TLDR
- More than 500 dormant Ethereum wallets were drained after years of little or no activity.
- Over 260 ETH moved into an Etherscan-tagged address linked to suspected phishing activity.
- The total loss is near $800,000, but the exact attack path remains unclear.
- Researchers are checking old keys, seed phrases, legacy tools, and weak key storage risks.
- Users are urged to move old funds using fresh wallets and trusted hardware devices.
More than 500 old Ethereum wallets were drained in a new crypto security case. The wallets had stayed inactive for years before funds moved to one tagged address. Reports said over 260 ETH vanished, worth about $600,000. Total losses may be near $800,000.
Dormant Ethereum Wallets Drained After Years of Silence
Hundreds of Ethereum wallets were emptied after long periods of no activity. Some wallets had been idle for four to eight years. The case was first flagged on X by WazzCrypto on April 30. CryptoSlate later reported the wider wallet drain.
The stolen funds moved into an Etherscan-labeled address called Fake_Phishing2831105. That address showed hundreds of transactions linked to the drain. It also recorded a 324.741 ETH transfer to THORChain Router v4.1.1. The movement happened around the April 30 window.
The reason for the breach is still unknown. Researchers have not confirmed one clear attack method. They are reviewing old private keys, seed phrases, and wallet tools. They are also checking past key storage risks.
One affected user raised doubts about old password manager exposure. The user pointed to a LastPass-related theory. “The LastPass theory may be possible,” the user suggested with doubts. However, no public proof has confirmed that claim.
Key Exposure Remains Main Focus
The wallet drain appears different from many DeFi hacks. Protocol attacks often involve smart contract bugs or admin actions. This case points more toward private key exposure. That makes the investigation harder for users and researchers.
A wallet can remain at risk even when it is inactive. Old funds still depend on the safety of the original seed phrase. They also depend on every device and app that handled the key. Any past leak can become a present threat.

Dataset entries
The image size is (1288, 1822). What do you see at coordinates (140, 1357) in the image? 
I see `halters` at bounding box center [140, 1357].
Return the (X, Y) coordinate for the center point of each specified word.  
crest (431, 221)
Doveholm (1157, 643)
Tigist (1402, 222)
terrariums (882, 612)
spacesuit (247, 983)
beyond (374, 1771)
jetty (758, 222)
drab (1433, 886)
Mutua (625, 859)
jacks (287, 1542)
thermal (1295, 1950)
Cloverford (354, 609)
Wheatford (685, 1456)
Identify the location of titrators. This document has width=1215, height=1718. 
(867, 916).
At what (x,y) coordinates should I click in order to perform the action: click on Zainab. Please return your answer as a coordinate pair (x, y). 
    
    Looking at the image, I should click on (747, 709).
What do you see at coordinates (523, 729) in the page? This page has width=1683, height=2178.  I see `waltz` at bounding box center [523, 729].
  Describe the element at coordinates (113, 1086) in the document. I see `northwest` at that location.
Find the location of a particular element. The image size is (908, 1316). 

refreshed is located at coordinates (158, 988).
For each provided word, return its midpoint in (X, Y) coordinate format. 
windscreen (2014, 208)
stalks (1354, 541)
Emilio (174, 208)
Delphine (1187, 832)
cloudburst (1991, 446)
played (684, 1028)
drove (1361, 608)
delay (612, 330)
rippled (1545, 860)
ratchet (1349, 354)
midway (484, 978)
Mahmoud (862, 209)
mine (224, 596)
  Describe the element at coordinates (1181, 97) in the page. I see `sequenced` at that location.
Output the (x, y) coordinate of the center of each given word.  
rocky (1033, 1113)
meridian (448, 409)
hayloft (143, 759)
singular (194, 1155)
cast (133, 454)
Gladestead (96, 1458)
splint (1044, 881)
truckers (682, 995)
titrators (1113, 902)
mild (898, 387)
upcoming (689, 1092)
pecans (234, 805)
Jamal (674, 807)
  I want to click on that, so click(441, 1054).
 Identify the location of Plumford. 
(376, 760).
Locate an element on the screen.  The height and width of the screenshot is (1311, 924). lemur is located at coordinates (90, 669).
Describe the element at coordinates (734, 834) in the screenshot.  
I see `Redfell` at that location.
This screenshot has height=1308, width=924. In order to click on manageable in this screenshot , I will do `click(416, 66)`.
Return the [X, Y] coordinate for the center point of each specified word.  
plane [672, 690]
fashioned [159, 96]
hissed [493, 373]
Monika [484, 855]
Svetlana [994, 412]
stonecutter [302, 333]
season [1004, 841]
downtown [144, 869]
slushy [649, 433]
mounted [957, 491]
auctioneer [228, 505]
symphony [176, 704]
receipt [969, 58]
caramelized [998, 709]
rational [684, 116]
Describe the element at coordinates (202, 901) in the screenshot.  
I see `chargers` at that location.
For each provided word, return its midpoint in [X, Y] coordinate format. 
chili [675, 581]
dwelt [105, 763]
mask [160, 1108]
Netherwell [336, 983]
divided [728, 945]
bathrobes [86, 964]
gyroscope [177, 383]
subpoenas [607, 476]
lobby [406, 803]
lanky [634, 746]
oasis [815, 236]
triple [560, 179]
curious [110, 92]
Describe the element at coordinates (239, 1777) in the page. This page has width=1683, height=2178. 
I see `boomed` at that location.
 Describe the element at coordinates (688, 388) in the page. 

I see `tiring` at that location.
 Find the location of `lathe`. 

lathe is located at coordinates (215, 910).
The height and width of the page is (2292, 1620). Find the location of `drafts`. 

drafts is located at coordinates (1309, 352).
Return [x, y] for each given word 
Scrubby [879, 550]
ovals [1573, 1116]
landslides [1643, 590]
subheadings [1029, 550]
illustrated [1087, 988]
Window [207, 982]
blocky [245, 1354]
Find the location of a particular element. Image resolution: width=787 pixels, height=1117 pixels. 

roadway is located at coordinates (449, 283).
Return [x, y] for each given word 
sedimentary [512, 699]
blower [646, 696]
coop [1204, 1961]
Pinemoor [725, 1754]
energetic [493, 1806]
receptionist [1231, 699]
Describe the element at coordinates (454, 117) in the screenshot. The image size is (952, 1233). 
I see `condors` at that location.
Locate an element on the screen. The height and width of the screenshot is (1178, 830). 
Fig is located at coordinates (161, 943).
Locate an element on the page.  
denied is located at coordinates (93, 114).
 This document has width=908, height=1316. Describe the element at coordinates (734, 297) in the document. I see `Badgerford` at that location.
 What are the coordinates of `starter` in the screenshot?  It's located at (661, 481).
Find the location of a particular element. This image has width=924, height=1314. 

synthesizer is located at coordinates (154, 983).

▸ **Tasks for this exercise**
(A) According to the article on the drained Ethereum wallets, why can a wallet stay at risk even when it has been inactive for years? Answer in one to three sentences.
(B) Reproduce word for word the part of the article on the drained Ethereum wallets from "One affected user" to "confirmed that claim.".
(C) Continue the article on the drained dormant Ethereum wallets from the point where it stops.

▸ **Results by task**
(A) Old funds still depend on the safety of the original seed phrase and on every device and app that ever handled the key. Because of that, any past leak can become a present threat.

(B)
One affected user raised doubts about old password manager exposure. The user pointed to a LastPass-related theory. “The LastPass theory may be possible,” the user suggested with doubts. However, no public proof has confirmed that claim.

(C)
Public theories include weak key generation and old wallet software. Some users also mentioned trading bots and unsafe storage habits. Others asked whether old recovery phrases were saved online. These claims remain unconfirmed.
Security advice has focused on fresh key material. Users are urged not to enter old seeds into unknown tools. They should avoid checkers, scripts, and recovery websites. Fresh wallets and trusted hardware devices may reduce risk.
Wider Crypto Security Pressure Grows
The Ethereum wallet drain came during a busy period for crypto attacks. April already saw large losses across DeFi platforms. Reports linked the month to more than $625 million in stolen funds. A live DefiLlama figure cited $635,241,950 across 28 incidents.
Wasabi Protocol was also hit on April 30. Reports said attackers used admin authority and proxy upgrades. The loss was estimated between $4.5 million and $5.5 million. That case raised fresh concern about privileged keys.
Drift also faced a major security event linked to signer workflow. Reports cited social engineering, durable nonce transactions, and governance changes. Blockaid placed the loss near $285 million. The case showed how valid signatures can be abused.
The dormant wallet hack remains unresolved. No confirmed link connects all affected wallets beyond fund movement. For now, users with old Ethereum wallets face a clear warning. Old keys should be treated as active security risks.